Ce décalage, qui se ressent à nouveau ici, n'est qu'une fois de plus le résultat de quelque chose de plus vaste, qui a toujours été là, et qui explique sans doute la tonalité douce-amère et mélancolique que j'évoquais précédemment. En premier lieu, l'incommunicabilité : cette difficulté à tisser des liens avec mes semblables, qui ne le sont finalement peut-être pas tant que ça. Cette vague tristesse quand je me rends compte que, bien que pouvant inspirer la sympathie au premier abord, je me retrouve subtilement mis à l'écart – mais sans doute m'y mets-je moi-même – restant incapable de renvoyer aux autres les myriades de petits signes qui pourraient faire advenir un quelconque lien, ne sachant jamais vraiment comment me comporter, risquant de créer des malentendus sans le vouloir, et provoquant la déception de ceux qui auraient pu, à un moment donné, miser quelque chose sur moi.

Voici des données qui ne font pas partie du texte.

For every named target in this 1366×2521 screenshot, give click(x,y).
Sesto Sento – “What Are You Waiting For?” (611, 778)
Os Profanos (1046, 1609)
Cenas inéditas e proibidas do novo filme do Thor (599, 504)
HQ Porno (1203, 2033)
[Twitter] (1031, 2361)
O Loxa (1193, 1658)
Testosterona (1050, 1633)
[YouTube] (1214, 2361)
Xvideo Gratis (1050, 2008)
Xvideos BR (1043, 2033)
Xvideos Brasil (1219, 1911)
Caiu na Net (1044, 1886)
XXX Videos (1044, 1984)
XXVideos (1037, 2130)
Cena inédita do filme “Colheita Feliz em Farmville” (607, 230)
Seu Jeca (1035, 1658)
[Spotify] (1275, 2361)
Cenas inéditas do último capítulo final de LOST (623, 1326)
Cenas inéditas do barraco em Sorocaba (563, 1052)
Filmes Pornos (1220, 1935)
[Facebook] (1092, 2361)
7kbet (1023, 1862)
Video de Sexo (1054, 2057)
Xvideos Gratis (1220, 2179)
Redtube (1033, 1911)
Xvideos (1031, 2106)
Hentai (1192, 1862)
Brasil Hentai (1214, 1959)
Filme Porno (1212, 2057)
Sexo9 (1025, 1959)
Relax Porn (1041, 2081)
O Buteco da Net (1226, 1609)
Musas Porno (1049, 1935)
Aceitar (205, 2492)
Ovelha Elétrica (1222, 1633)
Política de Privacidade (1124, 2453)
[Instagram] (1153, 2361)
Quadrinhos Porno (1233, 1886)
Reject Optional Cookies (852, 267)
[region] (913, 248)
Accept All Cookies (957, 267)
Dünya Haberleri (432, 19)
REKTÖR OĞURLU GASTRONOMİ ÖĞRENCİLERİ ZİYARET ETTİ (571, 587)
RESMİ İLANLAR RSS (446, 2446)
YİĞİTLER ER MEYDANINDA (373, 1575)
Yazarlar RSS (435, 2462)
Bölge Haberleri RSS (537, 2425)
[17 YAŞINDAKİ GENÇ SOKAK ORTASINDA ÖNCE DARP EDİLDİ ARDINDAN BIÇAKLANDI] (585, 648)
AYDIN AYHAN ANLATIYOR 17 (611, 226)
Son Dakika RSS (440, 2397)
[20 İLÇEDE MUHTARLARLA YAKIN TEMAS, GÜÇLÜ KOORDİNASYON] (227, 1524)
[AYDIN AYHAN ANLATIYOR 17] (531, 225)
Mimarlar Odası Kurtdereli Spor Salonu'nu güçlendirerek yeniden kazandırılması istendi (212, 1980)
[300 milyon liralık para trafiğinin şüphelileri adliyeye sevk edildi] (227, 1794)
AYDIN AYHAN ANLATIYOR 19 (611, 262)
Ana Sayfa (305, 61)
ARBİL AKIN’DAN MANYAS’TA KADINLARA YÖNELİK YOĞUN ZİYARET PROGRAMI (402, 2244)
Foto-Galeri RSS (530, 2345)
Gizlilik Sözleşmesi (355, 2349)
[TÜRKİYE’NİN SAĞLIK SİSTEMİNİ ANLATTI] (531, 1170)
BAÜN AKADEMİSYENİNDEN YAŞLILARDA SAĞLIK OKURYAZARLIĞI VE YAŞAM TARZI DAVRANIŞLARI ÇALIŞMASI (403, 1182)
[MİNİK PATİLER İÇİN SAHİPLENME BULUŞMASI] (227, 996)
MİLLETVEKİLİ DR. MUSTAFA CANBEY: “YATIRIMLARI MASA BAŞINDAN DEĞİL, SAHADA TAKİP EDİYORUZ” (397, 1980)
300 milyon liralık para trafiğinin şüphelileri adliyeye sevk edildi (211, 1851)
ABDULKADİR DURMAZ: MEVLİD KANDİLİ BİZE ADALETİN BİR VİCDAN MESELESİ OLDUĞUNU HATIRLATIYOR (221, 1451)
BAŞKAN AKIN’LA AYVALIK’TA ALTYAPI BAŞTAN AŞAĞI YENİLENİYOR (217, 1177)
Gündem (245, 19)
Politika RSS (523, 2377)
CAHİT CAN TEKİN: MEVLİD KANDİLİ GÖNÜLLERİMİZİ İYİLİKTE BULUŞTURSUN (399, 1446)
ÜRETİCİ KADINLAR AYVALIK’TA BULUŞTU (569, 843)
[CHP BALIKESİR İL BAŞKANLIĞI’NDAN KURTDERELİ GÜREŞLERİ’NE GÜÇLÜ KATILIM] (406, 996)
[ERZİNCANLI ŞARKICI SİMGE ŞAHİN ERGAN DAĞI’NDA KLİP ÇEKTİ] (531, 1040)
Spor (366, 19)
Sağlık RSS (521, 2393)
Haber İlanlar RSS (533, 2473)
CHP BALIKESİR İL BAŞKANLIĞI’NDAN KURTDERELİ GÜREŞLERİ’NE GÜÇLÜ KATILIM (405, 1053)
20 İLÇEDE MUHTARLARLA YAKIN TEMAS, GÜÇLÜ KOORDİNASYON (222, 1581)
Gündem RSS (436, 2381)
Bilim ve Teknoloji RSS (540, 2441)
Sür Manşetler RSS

Ce n'était bien sûr pas toujours le cas et, parfois, apparaît par hasard quelqu'un qui peut tout d'un coup donner l'impression d'être sur la même longueur d'onde, pouvoir comprendre ce qu'on est vraiment. Cela m'est arrivé, il y a quelques mois, avec une fille que – au moment où j'ai commencé à parler virtuellement avec elle – je n'avais jamais rencontrée. J'en parlerai plus longuement plus tard, bien sûr. « T'as l'air trop sincère, trop vrai, trop toi… » me disait-elle, sans jamais m'avoir vu. Notre nature profonde affleure toujours par moments pour qui peut le voir. Je reparlerai bien évidemment plus tard d'elle plus en détail – d'elle, de la rencontre, de ce que ça a représenté : sensations qui furent si soudaines, intenses, fulgurantes et inattendues que je n'ai toujours pas pu en comprendre la teneur exacte et qui m'obsèdent encore.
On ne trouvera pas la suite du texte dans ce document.